(Entries for locating words and elements)

——————————

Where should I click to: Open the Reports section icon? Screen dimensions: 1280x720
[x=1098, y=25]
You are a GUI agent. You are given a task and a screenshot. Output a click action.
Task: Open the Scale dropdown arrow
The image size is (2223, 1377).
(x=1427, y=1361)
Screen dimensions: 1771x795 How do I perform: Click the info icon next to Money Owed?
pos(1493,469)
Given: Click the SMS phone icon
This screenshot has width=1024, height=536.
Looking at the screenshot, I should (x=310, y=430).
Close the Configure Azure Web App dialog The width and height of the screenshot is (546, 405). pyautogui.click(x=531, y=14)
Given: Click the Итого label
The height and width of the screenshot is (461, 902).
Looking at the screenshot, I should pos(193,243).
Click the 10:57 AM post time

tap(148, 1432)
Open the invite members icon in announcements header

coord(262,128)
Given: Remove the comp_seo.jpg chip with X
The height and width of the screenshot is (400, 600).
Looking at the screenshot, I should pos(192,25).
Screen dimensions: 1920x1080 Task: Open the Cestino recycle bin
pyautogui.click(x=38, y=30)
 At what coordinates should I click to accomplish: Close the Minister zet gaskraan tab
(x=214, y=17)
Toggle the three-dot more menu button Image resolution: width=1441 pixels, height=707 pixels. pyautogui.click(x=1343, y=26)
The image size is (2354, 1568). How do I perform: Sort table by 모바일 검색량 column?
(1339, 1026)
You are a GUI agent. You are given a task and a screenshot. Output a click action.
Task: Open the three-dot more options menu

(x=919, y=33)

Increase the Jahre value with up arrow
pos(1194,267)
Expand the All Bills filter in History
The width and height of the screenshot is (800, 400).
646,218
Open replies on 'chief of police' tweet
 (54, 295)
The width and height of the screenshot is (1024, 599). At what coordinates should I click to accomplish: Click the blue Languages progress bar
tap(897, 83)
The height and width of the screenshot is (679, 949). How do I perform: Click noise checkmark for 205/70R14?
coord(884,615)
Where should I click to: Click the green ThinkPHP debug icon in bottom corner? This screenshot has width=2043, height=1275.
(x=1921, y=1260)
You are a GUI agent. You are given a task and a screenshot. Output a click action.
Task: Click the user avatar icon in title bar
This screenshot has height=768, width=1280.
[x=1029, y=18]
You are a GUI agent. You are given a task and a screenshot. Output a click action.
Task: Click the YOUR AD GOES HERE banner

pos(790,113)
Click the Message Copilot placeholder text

——————————

▸ **What to work on**: Copy out every one of the records above word for word, keeping each line as it stands.

▸ **Reply to the task**:
Where should I click to: Open the Reports section icon? Screen dimensions: 1280x720
[x=1098, y=25]
You are a GUI agent. You are given a task and a screenshot. Output a click action.
Task: Open the Scale dropdown arrow
The image size is (2223, 1377).
(x=1427, y=1361)
Screen dimensions: 1771x795 How do I perform: Click the info icon next to Money Owed?
pos(1493,469)
Given: Click the SMS phone icon
This screenshot has width=1024, height=536.
Looking at the screenshot, I should (x=310, y=430).
Close the Configure Azure Web App dialog The width and height of the screenshot is (546, 405). pyautogui.click(x=531, y=14)
Given: Click the Итого label
The height and width of the screenshot is (461, 902).
Looking at the screenshot, I should pos(193,243).
Click the 10:57 AM post time

tap(148, 1432)
Open the invite members icon in announcements header

coord(262,128)
Given: Remove the comp_seo.jpg chip with X
The height and width of the screenshot is (400, 600).
Looking at the screenshot, I should pos(192,25).
Screen dimensions: 1920x1080 Task: Open the Cestino recycle bin
pyautogui.click(x=38, y=30)
 At what coordinates should I click to accomplish: Close the Minister zet gaskraan tab
(x=214, y=17)
Toggle the three-dot more menu button Image resolution: width=1441 pixels, height=707 pixels. pyautogui.click(x=1343, y=26)
The image size is (2354, 1568). How do I perform: Sort table by 모바일 검색량 column?
(1339, 1026)
You are a GUI agent. You are given a task and a screenshot. Output a click action.
Task: Open the three-dot more options menu

(x=919, y=33)

Increase the Jahre value with up arrow
pos(1194,267)
Expand the All Bills filter in History
The width and height of the screenshot is (800, 400).
646,218
Open replies on 'chief of police' tweet
 (54, 295)
The width and height of the screenshot is (1024, 599). At what coordinates should I click to accomplish: Click the blue Languages progress bar
tap(897, 83)
The height and width of the screenshot is (679, 949). How do I perform: Click noise checkmark for 205/70R14?
coord(884,615)
Where should I click to: Click the green ThinkPHP debug icon in bottom corner? This screenshot has width=2043, height=1275.
(x=1921, y=1260)
You are a GUI agent. You are given a task and a screenshot. Output a click action.
Task: Click the user avatar icon in title bar
This screenshot has height=768, width=1280.
[x=1029, y=18]
You are a GUI agent. You are given a task and a screenshot. Output a click action.
Task: Click the YOUR AD GOES HERE banner

pos(790,113)
Click the Message Copilot placeholder text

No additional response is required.